In many applications of advanced robotic manipulation, six degrees of freedom (6DoF) object pose estimates are continuously required. In this work, we develop a multi-modality tracker that fuses information from visual appearance and geometry to estimate object poses. The algorithm extends our previous method ICG, which uses geometry, to additionally consider surface appearance. In general, object surfaces contain local characteristics from text, graphics, and patterns, as well as global differences from distinct materials and colors. To incorporate this visual information, two modalities are developed. For local characteristics, keypoint features are used to minimize distances between points from keyframes and the current image. For global differences, a novel region approach is developed that considers multiple regions on the object surface. In addition, it allows the modeling of external geometries. Experiments on the YCB-Video and OPT datasets demonstrate that our approach ICG+ performs best on both datasets, outperforming both conventional and deep learning-based methods. At the same time, the algorithm is highly efficient and runs at more than 300 Hz. The source code of our tracker is publicly available.

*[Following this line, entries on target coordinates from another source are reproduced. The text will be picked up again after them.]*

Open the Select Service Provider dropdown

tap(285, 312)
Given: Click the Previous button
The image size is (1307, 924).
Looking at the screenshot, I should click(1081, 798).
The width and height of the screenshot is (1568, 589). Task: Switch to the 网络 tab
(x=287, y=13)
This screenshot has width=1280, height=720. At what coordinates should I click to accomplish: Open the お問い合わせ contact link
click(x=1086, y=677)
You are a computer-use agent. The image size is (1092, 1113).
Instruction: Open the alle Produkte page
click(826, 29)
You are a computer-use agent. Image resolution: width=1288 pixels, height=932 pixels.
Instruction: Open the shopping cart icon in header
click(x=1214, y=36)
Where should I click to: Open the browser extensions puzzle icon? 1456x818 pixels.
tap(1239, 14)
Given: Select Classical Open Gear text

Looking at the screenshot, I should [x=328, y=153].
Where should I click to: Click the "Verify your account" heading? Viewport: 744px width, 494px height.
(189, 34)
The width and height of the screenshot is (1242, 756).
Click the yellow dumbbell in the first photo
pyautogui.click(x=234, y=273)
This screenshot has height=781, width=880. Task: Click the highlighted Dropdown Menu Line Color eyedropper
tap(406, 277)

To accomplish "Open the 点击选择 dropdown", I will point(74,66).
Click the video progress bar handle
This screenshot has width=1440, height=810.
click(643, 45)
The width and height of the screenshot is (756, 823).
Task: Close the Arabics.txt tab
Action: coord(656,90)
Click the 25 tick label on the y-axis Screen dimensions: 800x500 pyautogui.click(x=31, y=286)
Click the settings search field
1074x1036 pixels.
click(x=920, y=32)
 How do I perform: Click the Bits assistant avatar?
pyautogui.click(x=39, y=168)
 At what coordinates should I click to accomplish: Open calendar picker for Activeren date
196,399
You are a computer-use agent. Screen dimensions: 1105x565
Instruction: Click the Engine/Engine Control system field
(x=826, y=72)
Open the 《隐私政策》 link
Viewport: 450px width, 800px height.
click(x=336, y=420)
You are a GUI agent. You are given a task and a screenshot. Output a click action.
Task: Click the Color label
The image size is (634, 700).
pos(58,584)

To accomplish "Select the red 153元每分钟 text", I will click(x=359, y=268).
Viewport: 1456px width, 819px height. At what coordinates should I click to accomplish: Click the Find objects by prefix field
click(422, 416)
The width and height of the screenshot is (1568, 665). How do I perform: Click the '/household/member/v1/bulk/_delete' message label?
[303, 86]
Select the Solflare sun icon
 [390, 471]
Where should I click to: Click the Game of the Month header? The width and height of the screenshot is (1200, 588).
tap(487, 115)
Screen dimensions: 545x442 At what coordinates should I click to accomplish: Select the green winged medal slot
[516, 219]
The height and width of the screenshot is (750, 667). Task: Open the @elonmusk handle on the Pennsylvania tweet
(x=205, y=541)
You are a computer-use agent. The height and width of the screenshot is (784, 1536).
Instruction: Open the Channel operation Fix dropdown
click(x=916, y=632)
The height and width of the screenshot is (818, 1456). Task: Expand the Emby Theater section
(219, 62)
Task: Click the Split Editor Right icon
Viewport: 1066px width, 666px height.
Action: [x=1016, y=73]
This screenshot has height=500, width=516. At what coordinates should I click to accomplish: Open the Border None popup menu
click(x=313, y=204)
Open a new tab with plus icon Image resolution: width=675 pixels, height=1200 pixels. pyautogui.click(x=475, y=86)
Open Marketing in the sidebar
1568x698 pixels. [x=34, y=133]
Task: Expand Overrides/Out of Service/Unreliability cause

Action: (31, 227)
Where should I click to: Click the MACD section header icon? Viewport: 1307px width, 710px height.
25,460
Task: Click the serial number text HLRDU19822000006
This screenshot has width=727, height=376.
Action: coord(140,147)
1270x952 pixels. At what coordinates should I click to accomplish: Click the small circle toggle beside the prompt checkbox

翻译：在许多高级机器人操作应用中，需要连续估计六自由度（6DoF）物体位姿。本文开发了一种多模态跟踪器，通过融合视觉外观与几何信息来估计物体位姿。该算法扩展了我们先前仅利用几何信息的ICG方法，进一步考虑了表面外观特征。通常，物体表面既包含来自文字、图形和图案的局部特征，也包含不同材质和颜色带来的全局差异。为整合这些视觉信息，我们开发了两种模态：针对局部特征，采用关键点特征来最小化关键帧与当前图像中对应点之间的距离；针对全局差异，提出了一种新颖的区域方法，该方法考虑物体表面的多个区域，同时支持外部几何建模。在YCB-Video和OPT数据集上的实验表明，我们的方法ICG+在两个数据集上均取得了最佳性能，超越了传统方法和基于深度学习的方法。同时，该算法效率极高，运行速度超过300 Hz。我们跟踪器的源代码已公开。